▶ [TRY IT]
Repeat only the stretch of lines below that runs from the line with "This screenshot has width=1388, height=868." through the line with "Open the Component", unaltered.

▶ [RECORDS FOR THIS EXERCISE]
:::

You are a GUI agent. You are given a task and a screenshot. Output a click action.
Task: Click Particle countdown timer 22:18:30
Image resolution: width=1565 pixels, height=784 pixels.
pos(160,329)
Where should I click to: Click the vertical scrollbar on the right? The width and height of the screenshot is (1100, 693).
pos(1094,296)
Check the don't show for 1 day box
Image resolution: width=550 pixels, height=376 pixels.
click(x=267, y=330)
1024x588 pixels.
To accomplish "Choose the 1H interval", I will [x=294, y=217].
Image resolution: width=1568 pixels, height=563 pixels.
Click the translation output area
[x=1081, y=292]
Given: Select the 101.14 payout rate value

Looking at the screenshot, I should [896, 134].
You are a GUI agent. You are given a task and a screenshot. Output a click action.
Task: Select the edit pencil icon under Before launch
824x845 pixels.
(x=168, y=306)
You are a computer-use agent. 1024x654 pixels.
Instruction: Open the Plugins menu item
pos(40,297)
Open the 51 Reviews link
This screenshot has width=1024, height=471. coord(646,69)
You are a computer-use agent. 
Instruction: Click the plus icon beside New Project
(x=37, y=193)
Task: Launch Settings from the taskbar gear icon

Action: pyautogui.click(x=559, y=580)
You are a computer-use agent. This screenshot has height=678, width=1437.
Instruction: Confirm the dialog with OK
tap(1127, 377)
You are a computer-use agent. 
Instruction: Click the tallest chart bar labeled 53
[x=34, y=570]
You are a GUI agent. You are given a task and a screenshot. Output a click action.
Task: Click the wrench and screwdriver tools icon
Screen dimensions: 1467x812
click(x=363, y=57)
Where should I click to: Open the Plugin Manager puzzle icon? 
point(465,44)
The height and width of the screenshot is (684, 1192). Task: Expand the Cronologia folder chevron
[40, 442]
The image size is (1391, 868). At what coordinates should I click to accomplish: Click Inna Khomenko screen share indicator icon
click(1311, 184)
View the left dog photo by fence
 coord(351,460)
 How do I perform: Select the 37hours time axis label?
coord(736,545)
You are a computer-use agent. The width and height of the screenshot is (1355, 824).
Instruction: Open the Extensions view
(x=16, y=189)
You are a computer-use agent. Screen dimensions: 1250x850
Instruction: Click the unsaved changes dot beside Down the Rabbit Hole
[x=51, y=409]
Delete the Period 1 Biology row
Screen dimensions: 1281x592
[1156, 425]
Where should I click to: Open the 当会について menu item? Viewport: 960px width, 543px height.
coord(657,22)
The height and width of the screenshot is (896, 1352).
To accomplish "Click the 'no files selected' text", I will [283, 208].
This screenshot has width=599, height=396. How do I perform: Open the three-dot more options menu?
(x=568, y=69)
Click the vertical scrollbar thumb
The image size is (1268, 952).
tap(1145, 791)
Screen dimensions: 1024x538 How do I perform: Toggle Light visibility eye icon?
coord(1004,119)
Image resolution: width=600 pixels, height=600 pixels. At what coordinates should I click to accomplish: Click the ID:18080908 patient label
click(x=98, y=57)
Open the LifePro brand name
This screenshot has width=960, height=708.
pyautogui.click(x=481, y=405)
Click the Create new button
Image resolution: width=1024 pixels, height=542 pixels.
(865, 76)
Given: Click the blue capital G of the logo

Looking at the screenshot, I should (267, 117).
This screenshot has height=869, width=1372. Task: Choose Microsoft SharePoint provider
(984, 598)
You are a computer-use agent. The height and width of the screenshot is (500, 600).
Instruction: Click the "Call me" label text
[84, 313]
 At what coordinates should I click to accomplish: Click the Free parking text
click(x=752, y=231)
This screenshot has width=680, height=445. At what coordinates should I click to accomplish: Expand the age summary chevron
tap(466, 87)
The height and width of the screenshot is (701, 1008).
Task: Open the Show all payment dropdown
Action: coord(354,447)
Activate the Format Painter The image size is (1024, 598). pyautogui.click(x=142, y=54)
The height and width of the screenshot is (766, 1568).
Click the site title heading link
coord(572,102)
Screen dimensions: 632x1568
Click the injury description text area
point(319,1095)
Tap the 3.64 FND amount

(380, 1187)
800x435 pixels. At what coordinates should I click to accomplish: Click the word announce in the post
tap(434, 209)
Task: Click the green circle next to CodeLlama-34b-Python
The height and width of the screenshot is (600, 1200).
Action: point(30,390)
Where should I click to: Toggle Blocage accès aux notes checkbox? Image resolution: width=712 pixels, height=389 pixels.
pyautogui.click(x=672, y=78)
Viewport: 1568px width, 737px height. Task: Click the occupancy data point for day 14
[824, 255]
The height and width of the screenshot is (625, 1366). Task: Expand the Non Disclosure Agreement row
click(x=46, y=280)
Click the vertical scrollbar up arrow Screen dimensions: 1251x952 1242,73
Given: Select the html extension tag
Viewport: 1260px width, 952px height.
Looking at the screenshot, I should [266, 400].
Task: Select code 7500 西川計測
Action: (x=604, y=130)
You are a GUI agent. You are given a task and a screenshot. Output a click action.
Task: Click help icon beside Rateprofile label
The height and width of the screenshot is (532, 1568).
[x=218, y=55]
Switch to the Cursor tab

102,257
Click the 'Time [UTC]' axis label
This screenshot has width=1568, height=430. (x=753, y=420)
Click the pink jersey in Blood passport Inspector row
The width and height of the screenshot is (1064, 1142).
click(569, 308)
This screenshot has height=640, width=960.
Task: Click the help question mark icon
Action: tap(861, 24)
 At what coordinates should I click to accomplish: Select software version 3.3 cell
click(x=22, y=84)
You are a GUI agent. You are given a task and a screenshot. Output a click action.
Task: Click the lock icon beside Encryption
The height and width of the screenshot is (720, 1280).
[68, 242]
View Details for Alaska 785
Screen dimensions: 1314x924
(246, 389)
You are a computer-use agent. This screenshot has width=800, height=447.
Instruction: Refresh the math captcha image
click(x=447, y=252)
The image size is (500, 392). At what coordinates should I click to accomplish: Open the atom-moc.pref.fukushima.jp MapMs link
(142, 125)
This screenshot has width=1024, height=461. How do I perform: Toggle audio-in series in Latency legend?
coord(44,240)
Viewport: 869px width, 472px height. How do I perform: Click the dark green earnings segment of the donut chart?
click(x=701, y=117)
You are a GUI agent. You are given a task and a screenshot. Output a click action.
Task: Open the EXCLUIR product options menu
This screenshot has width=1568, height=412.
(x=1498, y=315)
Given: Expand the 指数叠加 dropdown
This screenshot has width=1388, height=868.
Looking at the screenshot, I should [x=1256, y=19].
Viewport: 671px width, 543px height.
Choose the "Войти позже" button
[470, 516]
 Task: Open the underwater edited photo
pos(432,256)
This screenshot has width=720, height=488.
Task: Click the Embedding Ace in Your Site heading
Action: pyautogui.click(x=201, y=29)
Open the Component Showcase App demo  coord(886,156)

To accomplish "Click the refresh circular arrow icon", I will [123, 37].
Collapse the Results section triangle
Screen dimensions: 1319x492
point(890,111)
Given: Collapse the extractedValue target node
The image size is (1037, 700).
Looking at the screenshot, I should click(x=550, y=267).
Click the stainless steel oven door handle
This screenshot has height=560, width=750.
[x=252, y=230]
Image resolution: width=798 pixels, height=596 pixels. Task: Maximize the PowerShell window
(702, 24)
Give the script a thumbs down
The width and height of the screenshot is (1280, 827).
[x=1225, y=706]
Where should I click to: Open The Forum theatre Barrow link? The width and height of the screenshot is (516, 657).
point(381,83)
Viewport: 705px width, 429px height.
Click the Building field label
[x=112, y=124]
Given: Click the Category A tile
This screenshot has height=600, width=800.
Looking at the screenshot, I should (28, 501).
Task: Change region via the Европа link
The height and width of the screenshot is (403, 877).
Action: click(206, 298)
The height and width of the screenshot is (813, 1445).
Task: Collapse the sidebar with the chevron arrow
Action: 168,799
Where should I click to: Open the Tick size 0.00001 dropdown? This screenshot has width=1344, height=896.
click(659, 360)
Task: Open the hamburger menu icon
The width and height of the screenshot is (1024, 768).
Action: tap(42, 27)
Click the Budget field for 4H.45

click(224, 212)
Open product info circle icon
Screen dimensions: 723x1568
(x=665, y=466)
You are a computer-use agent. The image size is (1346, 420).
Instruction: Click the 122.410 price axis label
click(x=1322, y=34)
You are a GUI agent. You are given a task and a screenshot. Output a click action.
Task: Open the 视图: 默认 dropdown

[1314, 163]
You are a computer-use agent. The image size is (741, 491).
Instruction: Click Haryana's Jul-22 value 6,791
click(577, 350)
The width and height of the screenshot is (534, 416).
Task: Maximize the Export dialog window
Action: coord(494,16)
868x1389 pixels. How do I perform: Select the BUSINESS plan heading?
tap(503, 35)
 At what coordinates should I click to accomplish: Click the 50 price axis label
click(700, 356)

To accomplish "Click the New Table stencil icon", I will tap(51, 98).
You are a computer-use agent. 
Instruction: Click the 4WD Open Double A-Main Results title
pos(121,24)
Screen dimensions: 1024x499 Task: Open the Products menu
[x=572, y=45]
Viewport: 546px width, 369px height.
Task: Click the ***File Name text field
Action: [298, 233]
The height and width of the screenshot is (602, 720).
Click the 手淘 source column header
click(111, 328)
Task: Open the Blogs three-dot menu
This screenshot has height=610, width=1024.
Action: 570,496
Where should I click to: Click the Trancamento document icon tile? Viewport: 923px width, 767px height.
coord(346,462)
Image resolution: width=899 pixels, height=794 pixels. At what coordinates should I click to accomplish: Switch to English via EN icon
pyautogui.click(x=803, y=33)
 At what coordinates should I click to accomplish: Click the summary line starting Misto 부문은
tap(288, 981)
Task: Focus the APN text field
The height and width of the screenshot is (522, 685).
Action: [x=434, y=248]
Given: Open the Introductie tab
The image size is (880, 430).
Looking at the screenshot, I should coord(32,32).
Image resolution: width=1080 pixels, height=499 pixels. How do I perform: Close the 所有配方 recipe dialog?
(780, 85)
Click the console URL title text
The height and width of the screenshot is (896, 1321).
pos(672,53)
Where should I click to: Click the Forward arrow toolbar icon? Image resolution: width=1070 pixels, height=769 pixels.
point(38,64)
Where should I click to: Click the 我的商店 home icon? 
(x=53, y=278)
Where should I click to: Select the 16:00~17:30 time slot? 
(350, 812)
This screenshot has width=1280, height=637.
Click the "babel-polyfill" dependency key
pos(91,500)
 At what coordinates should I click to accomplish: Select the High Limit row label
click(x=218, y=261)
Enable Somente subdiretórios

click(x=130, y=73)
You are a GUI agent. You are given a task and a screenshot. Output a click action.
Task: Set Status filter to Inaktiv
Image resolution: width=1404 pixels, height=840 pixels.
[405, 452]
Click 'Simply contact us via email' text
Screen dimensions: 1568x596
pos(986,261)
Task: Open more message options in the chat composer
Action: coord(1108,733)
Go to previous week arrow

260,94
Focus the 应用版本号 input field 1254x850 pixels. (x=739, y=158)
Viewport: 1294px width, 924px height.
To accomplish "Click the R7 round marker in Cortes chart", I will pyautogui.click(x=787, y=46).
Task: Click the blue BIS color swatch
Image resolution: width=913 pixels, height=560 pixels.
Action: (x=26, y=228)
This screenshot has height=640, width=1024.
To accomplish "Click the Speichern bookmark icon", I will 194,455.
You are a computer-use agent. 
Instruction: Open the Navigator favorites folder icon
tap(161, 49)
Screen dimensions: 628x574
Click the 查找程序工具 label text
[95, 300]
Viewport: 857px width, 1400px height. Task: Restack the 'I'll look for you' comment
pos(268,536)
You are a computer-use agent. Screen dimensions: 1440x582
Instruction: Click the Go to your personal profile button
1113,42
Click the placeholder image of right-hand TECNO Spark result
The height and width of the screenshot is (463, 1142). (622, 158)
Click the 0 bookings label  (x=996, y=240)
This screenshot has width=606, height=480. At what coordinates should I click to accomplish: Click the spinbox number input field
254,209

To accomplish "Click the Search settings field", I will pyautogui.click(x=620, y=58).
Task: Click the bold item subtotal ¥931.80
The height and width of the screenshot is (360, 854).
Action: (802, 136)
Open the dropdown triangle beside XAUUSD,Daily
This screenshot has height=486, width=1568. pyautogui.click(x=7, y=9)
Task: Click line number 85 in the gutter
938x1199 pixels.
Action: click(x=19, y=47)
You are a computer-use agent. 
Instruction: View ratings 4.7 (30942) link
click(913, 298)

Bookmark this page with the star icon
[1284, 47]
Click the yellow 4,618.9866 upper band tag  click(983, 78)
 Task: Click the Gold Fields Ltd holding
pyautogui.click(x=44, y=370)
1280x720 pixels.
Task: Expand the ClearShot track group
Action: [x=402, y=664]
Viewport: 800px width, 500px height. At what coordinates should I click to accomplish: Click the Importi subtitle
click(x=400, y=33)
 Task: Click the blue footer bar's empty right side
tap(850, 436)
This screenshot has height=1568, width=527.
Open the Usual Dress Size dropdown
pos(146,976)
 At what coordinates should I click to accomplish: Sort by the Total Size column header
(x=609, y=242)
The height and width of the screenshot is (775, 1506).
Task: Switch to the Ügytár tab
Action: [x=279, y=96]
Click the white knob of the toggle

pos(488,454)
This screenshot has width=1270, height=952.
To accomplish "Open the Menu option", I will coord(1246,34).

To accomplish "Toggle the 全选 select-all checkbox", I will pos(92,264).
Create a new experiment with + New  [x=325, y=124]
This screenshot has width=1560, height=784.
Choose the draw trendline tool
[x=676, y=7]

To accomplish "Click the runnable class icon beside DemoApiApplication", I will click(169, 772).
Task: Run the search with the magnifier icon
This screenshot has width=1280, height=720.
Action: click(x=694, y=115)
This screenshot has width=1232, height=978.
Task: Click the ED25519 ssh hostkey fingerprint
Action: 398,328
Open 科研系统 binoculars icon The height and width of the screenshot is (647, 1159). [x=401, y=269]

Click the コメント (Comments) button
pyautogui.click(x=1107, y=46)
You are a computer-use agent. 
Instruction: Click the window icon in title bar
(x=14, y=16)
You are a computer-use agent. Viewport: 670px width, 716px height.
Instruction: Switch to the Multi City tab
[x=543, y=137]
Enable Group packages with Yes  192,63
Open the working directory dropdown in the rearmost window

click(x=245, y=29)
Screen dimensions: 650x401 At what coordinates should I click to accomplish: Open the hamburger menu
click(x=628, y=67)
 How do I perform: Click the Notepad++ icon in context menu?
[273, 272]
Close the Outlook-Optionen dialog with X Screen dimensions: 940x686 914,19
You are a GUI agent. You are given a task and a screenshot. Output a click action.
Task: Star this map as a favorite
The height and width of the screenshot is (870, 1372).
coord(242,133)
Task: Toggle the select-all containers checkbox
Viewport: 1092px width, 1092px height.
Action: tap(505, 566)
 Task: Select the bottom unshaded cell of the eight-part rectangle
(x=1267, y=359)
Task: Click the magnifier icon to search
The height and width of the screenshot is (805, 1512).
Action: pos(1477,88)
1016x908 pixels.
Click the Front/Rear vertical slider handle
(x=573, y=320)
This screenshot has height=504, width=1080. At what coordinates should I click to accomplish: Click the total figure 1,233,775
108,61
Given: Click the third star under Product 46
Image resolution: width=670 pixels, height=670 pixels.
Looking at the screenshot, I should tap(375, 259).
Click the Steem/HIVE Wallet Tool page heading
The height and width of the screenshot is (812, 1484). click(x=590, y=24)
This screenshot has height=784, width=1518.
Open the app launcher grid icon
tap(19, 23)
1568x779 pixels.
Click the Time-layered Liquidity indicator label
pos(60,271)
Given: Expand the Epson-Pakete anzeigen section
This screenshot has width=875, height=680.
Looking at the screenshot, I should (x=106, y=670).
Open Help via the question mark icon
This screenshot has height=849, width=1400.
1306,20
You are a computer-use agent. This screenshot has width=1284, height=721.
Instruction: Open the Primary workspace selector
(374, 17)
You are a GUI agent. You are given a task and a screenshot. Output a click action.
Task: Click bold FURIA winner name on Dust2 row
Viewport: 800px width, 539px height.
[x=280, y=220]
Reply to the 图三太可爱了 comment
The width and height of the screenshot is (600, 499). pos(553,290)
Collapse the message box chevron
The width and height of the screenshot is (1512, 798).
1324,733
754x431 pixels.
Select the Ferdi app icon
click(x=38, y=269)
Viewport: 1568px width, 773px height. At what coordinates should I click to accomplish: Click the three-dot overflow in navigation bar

:::

▶ [REPLY TO THE TASK]
This screenshot has width=1388, height=868.
Looking at the screenshot, I should [x=1256, y=19].
Viewport: 671px width, 543px height.
Choose the "Войти позже" button
[470, 516]
 Task: Open the underwater edited photo
pos(432,256)
This screenshot has width=720, height=488.
Task: Click the Embedding Ace in Your Site heading
Action: pyautogui.click(x=201, y=29)
Open the Component Showcase App demo  coord(886,156)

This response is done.